We woke on Sunday and prepared to depart as if BST had not yet ended. It didn’t change the body clock time we got up but it was “one hour later than it really was”. The weather was similar to that on Saturday morning, namely, high pressure, overcast, relatively poor visibility, and no more than 6 kt true wind from the east, just the direction we were heading after Southampton Water. We slipped our berth at 09h30 (remember, we were on “artificial BST”, so that was 08h30 in new money). Fortunately, as we came round the two green buoys at the top end of Southampton Water the wind picked up sufficiently to unfurl the jib, then the main, so we got a sail from the silos at the docks down Southampton Water towards the top end of Bramble Bank. The wind was, to say the least, variable, ranging between 16-18 kts at best when we were moving relatively fast, to 9-10 kts when we weren’t. We were gaining on a Victoria 34 ahead of us that was sailing on main only. Then they raised the jib. No contest, they disappeared in the distance. We sailed “best heading to wind” that got us across Bramble Bank to Osborne Bay.

At Osborne Bay we tacked back across to “North Island” as the residents of the Isle of Wight call the mainland. At this point the tide took us west, not even north, instead of vaguely east, so, we resorted to motor sailing against 2 kts of tide and aimed directly towards Gilkicker.

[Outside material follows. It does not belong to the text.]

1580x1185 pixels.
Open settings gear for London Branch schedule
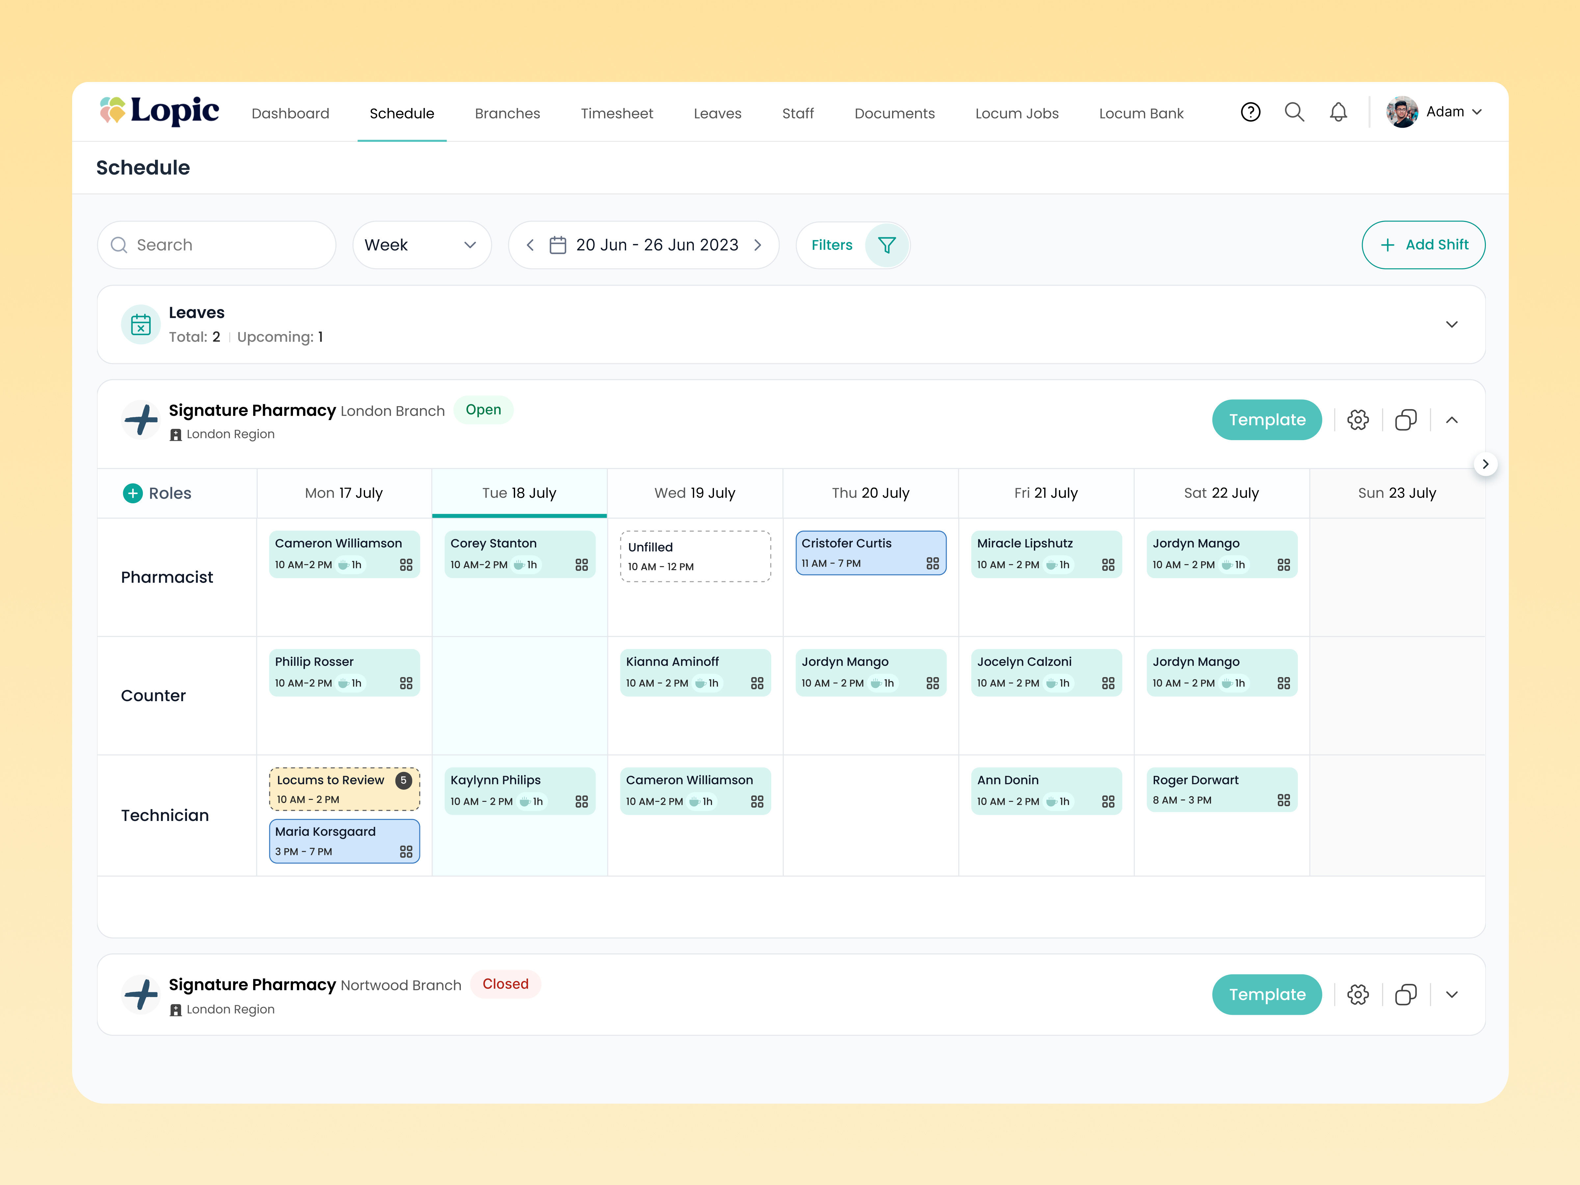[1358, 419]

The sun was trying to break through, but not sufficiently to sun-bathe. After a cup-a-soup to warm up we got ourselves to the north side of the Solent out of the way of two freighters coming done the North Channel. The tide against us here was marginally less. We even benefited from an eddy that gave us a 1 kt boost In Stokes Bay. At marginally over a couple of hours after high water we took the inside passage to Blockhouse, registering 2.9m under keel minimum. A useful marker to determine the safety of the inside passage on departure from Portsmouth is the height of the water relative to the piles at Blockhouse. If the piles are covered, the inside passage is safe in yachts up to 2m draft (possibly more, but I have not sailed the inside passage in boats with more). This saves distance compared to using the War Memorial transit. On arriving at Blockhouse from Gilkicker the piles were well-covered.

By the time we got onto the pontoon in Gosport at 13h40 after 23.4 miles run, the sun was shining and we enjoyed a leisurely lunch on deck; we have the photo to prove it!

After lunch, Steve and Louise went off home, and with an early start on Monday, Robert took Solace back to Chichester in four tacks against the wind in smooth / slight conditions and in glorious sunshine.

Another good sail.

My thanks to Steve and Louise for crewing.